-- START --
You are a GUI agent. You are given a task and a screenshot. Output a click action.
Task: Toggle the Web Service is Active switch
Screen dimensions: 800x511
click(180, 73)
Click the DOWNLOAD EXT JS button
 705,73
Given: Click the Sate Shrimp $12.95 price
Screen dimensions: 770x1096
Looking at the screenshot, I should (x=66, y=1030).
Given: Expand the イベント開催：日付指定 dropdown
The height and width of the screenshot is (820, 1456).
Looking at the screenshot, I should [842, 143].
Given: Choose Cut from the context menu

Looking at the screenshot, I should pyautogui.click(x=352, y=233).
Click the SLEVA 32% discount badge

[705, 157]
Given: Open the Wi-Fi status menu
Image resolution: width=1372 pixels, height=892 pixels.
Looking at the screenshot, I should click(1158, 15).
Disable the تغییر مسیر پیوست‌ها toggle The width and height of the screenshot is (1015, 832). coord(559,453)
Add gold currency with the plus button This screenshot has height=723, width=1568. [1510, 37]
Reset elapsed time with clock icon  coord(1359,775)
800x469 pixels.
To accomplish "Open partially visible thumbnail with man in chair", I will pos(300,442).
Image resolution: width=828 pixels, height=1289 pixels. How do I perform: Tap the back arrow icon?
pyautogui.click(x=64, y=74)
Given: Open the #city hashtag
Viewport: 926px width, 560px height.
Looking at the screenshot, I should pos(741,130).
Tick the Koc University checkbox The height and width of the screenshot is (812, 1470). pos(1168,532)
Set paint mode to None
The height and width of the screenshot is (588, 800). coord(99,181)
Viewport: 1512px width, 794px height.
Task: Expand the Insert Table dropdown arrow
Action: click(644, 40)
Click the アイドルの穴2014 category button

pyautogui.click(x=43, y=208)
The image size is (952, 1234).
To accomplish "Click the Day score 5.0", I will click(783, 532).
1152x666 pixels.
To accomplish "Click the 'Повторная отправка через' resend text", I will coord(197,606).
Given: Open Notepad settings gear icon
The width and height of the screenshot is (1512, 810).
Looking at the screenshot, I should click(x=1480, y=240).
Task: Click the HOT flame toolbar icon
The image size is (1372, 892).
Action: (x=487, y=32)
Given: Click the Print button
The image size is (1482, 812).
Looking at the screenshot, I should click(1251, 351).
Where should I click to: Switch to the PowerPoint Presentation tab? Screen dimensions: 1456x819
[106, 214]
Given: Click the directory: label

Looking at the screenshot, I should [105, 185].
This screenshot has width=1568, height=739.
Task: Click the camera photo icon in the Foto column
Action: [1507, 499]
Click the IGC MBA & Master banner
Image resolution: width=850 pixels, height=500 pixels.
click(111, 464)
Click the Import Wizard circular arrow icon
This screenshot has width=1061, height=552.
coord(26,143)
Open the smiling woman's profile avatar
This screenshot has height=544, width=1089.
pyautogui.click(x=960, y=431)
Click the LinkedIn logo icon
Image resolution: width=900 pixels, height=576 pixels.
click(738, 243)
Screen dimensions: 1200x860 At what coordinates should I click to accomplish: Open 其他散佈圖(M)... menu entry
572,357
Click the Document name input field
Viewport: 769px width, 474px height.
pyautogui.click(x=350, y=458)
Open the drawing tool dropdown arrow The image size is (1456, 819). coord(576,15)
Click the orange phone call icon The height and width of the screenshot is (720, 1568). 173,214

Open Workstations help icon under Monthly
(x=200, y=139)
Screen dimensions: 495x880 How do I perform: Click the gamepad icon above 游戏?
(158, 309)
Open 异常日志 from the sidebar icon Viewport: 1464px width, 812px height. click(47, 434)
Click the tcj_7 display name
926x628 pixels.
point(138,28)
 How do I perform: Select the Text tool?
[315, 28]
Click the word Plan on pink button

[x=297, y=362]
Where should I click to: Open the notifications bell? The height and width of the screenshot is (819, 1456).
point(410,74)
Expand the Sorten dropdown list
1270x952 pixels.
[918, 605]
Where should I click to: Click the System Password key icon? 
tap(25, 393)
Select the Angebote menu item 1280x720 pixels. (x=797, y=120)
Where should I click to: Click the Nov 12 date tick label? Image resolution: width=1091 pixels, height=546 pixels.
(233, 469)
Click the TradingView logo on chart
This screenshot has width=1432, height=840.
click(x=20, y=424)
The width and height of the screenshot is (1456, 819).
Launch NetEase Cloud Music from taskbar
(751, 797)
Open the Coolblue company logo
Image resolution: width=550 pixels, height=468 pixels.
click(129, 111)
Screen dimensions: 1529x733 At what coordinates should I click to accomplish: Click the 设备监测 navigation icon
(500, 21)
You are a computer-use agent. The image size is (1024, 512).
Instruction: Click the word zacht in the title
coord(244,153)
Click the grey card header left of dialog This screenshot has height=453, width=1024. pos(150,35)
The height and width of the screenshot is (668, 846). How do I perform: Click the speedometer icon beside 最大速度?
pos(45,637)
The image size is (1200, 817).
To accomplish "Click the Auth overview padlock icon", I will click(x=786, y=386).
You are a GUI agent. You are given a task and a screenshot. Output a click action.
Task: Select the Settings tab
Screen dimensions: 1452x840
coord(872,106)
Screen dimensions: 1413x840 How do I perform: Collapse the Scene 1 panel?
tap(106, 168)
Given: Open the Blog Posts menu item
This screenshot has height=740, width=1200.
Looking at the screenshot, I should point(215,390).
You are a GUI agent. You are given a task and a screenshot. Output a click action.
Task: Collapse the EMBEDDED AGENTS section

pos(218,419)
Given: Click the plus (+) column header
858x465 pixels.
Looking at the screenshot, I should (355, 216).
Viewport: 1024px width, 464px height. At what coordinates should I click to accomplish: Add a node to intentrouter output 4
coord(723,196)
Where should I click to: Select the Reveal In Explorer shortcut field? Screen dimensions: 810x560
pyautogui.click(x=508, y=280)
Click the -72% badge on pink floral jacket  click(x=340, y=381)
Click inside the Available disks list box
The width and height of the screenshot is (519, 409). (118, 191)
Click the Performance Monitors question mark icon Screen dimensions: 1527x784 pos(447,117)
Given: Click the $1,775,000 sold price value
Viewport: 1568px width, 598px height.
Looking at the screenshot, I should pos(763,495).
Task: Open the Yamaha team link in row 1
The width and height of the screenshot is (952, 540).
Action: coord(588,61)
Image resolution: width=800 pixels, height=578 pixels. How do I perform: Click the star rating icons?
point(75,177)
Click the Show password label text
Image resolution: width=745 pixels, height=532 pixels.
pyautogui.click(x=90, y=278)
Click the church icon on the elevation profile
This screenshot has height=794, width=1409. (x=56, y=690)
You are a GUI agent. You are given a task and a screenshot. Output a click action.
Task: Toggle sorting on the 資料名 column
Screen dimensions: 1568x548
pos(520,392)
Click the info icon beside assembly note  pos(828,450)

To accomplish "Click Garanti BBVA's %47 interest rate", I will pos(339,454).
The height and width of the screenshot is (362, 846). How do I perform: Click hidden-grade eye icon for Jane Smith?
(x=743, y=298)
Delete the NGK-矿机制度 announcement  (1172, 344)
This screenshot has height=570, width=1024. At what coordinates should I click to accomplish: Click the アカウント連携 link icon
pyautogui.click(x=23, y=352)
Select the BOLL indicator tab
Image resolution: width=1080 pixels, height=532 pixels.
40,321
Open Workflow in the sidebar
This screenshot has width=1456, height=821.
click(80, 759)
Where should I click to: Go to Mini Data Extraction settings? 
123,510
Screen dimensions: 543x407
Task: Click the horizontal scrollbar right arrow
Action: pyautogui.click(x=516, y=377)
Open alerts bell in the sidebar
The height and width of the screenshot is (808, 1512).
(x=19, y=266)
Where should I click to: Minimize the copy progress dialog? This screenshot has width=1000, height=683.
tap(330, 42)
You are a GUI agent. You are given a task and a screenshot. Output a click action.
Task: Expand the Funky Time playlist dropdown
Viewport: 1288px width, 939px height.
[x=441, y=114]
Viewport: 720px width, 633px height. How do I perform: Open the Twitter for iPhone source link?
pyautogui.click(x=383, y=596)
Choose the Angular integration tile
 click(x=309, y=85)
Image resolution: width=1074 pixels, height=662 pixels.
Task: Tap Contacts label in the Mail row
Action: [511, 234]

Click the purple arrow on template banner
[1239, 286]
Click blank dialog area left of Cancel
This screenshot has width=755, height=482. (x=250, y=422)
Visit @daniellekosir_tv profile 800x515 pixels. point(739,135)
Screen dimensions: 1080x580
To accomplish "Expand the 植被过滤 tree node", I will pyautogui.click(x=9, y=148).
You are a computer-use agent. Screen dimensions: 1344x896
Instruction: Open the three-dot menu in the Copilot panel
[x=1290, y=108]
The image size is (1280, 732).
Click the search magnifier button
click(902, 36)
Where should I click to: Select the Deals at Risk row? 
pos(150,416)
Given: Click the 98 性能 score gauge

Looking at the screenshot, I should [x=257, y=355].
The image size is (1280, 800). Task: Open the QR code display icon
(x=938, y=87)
-- END --
● PROBLEM TO WORK ON:
Retype everything in the material above, from the line containing "Screen dimensions: 1080x580" down to the end of the material.

● WORKED SOLUTION:
Screen dimensions: 1080x580
To accomplish "Expand the 植被过滤 tree node", I will pyautogui.click(x=9, y=148).
You are a computer-use agent. Screen dimensions: 1344x896
Instruction: Open the three-dot menu in the Copilot panel
[x=1290, y=108]
The image size is (1280, 732).
Click the search magnifier button
click(902, 36)
Where should I click to: Select the Deals at Risk row? 
pos(150,416)
Given: Click the 98 性能 score gauge

Looking at the screenshot, I should [x=257, y=355].
The image size is (1280, 800). Task: Open the QR code display icon
(x=938, y=87)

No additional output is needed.